One thing that I think is very important to discuss related to safari is the conduct of the game scout. This gentleman's name was Geoffrey Azinga. I urge you if you find this gentleman as your game scout to get rid of him as quickly as possible. He can ruin your hunt. When I arrived I could tell there was some tension in the air. For the first two or three days I couldn't exactly tell what it was, then fairly early on in the hunt, I think the third day in the Lukwati, Mr. Azinga proceeded to tell us we were guilty of various game law violations, including such violations as:
Speeding through a game reserve (keep in mind these are two rut roads full of bumps and rocks. It was pretty much impossible to go fast).
Illegally cutting trees in a game reserve. (It seems we had committed the serious offense of trimming bushes that were covering parts of the road).
We were in a game reserve in illegal hours. (He thought we should be in the camp before dark.)
This annoyed me, but not greatly. At this point I still thought everything was fine. This was, at least, until we went to get in the leopard blind. There was a major confrontation between the professional hunter and this idiot from the game department. Before we got in the leopard blind, the game scout announced that we had to be back in camp before dark. The leopard blind was an hour and 45 minutes away from camp. There was a huge confrontation. We got in the leopard blind anyway. I was livid. I told the professional hunter that if he was going to hold us to these hours that I was not going to stay and was going to go home. He had further told us that we could not hunt any earlier than thirty minutes after sunrise and we could hunt no later than thirty minutes before sunset. This is obviously ridiculous. I had no desire to hunt lion and leopard during the middle of the day for the next three weeks. As luck would have it, I shot my leopard at 6:00 p.m., about an 1-112 hours before dark. We drove back to the camp. After we got to the camp there was a huge confrontation between the professional hunter and the game scout. Lots of yelling on both sides. Frankly, the professional hunter was standing up to this idiot. Personally, I was scared. Here we are in the middle of nowhere, two white guys, surrounded by about twenty black guys. It was extremely uncomfortable. The next morning the professional hunter contacted the home office of the safari company and told them of the situation. He told them that I was going to go home, because this guy was ruining the safari, which he was. The safari company contacted the game department and a letter of reprimand was delivered to the game scout. He changed his tune considerably. He was apologetic.

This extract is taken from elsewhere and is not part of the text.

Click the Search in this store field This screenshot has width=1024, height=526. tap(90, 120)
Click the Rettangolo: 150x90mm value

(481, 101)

However, he continued to have an adverse impact on the hunt. The professional hunter was very concerned about the game scout's real agenda. He felt that the game scout was just waiting for us to make a mistake so he could turn us in. This, without a doubt, had an adverse impact on the hunt. For example, we saw a herd of 24 elephants one afternoon. There was a bull that was definitely legal. The bull was standing about ten yards inside our concession. Some of the herd of elephants were a few yards into the other concession that joined Lukwati.

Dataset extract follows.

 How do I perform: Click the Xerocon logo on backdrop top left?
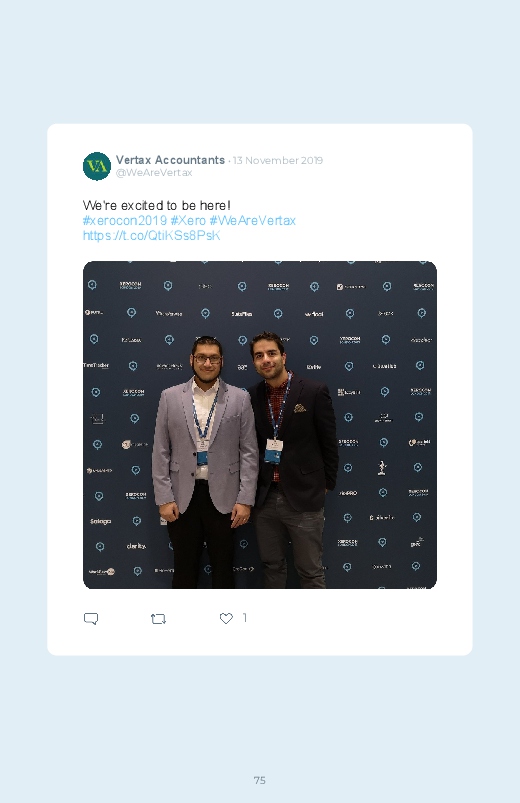click(x=130, y=285)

The professional hunter did not want me to shoot this elephant, because he was afraid it would run off, in the other concession, and there would be a big problem. By the way, this is the only legal bull I saw the entire time.

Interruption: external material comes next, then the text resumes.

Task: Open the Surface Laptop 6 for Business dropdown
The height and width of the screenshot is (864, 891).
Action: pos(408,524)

Booking Agent: John Barth of Adventure Unlimited.
They did an outstanding job and as noted above, John went above and beyond what he had to do to protect me. I was very satisfied with them, in spite of the fact that this hunt did not turn out the way I would have liked it to.
I flew to Kilimanjaro using Northwest I KLM. The outgoing trip was uneventful. Everything worked out pretty much perfectly. The same seemed to be true on the return trip until I got to Detroit. There I received a surprise that caused me some considerable stress and cost me a lot of time. I had never encountered this situation before. For whatever it's worth, my last international trip hunting carrying guns was in July. I didn't expect any monumental changes.
After going through passport control, I went to baggage claim. I waited and waited and waited and there were no bags of mine seen on the carousel. I waited until all the belts stopped moving. I asked one of the baggage gentleman if that was all the bags from that particular flight. He said it was. At this point, I would speculate that I had waited between thirty and forty-five minutes. I inquired where to go to file a missing bag claim, as I had not received any of my bags. No one seemed to know. Finally, I got a hold of a lady with Northwest. She was helping me and we were walking to her office. By this point, I would estimate that I have spent somewhere in the area of one hour and fifteen minues waiting for my bags and trying to find out how to file a missing bag claim. As we were walking to her office, I happened to look to the left and I saw, much to my surprise, that the customs' officials had all my bags. I am the veteran of many dozens of international hunts, for which I carried guns abroad. I have never, ever had customs take my bags and have them waiting in the customs' area for inspection. They informed me that this was a new law. I was shocked. Had I known this, then I could have saved myself a whole lot of time and a whole lot of stress.
Let me say this is the first time I have ever flown through Detroit carrying guns coming back from an international flight. Perhaps it's a special rule there. I can assure you that the next time I go to Tanzania, if I ever go again, I will go straight to customs to wait on my bags and not wait the length of time I waited by the baggage carousels.
Would I go back to this place? There is no way I would ever go back to Chunya under any circumstances. If it was given to me without a cost, I would not go back. As far as Lukwati goes, I would definitely not go back for lion. I would definitely not go back for plains game. I would consider going back for a short term buffalo hunt or a leopard hunt. Realizing, however, that this is a physically and mentally brutal hunt just from the sheer amounts of time one has to spend riding in a truck. Much of the concession is just completely empty that it serves no purpose to get out and just walk across country to see what you can see, because there are miles and miles and miles of land that is actually void of any game whatsoever.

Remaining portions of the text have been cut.